■ **WHAT TO WORK ON**: For every line in the records that has the word "beside", make a copy.

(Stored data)
—————

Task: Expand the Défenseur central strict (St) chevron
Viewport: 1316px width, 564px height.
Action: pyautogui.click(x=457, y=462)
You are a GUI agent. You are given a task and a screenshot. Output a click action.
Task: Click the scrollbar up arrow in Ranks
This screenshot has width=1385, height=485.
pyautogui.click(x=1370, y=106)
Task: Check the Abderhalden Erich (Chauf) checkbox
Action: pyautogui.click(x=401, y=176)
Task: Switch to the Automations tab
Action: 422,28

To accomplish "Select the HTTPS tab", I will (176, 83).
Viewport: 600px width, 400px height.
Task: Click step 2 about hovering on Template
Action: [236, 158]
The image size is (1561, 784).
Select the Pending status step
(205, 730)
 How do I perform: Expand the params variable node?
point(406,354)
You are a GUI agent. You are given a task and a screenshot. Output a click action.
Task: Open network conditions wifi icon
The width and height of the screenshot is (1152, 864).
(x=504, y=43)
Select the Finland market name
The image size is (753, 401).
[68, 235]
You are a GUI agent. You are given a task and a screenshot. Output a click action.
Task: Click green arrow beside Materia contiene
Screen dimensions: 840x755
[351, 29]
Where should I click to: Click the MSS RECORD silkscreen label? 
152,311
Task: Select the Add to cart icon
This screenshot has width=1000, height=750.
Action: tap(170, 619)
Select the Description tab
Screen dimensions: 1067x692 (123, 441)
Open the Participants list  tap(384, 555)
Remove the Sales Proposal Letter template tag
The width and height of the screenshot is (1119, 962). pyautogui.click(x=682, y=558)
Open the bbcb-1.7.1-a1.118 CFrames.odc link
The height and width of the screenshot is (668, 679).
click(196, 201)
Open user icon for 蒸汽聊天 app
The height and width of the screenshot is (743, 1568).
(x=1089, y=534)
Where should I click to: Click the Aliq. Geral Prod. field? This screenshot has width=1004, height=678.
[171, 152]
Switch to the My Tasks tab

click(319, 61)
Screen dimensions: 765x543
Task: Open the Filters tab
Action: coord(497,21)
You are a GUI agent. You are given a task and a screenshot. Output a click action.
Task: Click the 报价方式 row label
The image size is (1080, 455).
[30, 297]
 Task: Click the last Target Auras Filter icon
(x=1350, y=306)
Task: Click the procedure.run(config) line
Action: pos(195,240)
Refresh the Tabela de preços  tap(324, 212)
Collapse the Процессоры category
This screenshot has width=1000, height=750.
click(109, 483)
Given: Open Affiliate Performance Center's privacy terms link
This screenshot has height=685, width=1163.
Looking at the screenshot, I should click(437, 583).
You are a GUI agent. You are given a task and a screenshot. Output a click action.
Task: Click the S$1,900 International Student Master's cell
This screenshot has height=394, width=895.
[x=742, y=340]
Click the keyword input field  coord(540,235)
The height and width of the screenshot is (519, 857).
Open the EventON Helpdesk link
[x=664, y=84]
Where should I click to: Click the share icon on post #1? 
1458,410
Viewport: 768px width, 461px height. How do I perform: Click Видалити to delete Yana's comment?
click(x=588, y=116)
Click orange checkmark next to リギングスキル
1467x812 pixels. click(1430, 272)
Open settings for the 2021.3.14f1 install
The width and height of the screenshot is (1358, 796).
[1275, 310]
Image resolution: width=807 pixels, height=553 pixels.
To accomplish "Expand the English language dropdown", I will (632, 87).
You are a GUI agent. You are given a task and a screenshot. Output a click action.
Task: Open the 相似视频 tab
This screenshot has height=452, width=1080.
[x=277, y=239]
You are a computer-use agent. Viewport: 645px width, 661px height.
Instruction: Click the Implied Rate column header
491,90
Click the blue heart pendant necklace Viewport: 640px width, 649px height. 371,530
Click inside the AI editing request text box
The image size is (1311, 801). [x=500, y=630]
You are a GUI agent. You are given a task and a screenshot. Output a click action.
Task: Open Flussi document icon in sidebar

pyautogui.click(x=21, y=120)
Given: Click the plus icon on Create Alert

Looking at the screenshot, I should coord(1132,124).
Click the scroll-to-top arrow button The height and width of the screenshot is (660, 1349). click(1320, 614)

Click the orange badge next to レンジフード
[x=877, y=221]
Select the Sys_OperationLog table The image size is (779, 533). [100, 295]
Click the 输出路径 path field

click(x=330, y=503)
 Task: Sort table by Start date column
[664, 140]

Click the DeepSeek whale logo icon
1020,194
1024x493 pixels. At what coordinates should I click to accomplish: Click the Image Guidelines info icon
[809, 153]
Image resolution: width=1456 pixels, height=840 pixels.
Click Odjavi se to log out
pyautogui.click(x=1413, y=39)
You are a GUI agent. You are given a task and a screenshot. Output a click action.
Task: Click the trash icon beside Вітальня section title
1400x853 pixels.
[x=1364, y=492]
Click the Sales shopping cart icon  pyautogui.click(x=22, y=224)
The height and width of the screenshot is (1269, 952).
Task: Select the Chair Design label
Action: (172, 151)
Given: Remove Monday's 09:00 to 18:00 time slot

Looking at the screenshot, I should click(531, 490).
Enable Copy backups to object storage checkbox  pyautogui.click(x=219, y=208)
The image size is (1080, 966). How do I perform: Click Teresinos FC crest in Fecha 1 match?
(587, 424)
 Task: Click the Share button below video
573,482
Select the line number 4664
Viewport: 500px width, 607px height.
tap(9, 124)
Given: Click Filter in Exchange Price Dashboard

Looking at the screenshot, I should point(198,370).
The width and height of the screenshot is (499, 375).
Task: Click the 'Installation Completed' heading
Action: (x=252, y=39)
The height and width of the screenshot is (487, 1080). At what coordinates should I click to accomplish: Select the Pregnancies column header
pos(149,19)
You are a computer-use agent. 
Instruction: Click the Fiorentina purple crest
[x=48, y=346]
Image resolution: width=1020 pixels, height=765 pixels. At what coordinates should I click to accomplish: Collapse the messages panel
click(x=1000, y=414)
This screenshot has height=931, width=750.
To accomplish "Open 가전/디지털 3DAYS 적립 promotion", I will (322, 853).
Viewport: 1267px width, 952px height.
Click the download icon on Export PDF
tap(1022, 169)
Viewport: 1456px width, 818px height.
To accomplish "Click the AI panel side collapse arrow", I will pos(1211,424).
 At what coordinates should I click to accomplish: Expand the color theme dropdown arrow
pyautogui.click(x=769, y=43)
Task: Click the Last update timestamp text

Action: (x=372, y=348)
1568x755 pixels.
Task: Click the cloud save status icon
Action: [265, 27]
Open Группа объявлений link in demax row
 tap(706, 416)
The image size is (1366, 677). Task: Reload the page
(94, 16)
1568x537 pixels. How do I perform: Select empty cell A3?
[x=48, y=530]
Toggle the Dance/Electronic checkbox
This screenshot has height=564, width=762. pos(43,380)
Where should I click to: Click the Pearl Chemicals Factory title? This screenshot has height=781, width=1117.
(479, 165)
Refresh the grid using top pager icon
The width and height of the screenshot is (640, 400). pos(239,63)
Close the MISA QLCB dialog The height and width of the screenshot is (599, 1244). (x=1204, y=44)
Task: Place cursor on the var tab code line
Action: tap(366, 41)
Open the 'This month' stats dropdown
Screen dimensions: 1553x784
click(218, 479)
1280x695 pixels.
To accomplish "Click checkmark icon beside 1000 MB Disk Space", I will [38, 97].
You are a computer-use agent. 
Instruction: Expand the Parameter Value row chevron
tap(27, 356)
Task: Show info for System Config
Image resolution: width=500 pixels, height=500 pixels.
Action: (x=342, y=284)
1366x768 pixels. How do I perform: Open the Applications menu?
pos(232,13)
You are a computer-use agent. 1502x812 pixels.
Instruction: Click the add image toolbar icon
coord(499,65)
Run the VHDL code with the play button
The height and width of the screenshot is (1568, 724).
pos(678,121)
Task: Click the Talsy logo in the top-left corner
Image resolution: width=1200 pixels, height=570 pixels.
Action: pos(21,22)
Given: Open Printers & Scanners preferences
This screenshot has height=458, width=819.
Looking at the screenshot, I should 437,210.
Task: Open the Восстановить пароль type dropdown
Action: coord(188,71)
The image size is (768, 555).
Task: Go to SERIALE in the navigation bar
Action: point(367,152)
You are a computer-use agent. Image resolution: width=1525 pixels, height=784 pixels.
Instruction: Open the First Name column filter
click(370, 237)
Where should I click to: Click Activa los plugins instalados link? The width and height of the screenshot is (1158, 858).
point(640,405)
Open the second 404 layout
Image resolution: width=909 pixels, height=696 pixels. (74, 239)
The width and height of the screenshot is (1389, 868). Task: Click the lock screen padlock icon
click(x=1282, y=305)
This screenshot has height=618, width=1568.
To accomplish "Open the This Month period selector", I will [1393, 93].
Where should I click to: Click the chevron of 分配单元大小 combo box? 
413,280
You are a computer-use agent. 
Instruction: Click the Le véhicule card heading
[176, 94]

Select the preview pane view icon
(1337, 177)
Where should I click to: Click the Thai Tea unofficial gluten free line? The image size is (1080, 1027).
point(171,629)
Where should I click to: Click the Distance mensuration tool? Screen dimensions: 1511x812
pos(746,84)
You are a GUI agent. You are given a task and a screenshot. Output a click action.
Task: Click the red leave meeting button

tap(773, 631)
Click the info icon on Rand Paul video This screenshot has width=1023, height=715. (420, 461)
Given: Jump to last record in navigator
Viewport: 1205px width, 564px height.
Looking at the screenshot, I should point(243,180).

—————

■ **SOLUTION TO THIS EXERCISE**:
Task: Click green arrow beside Materia contiene
Task: Click the trash icon beside Вітальня section title
To accomplish "Click checkmark icon beside 1000 MB Disk Space", I will [38, 97].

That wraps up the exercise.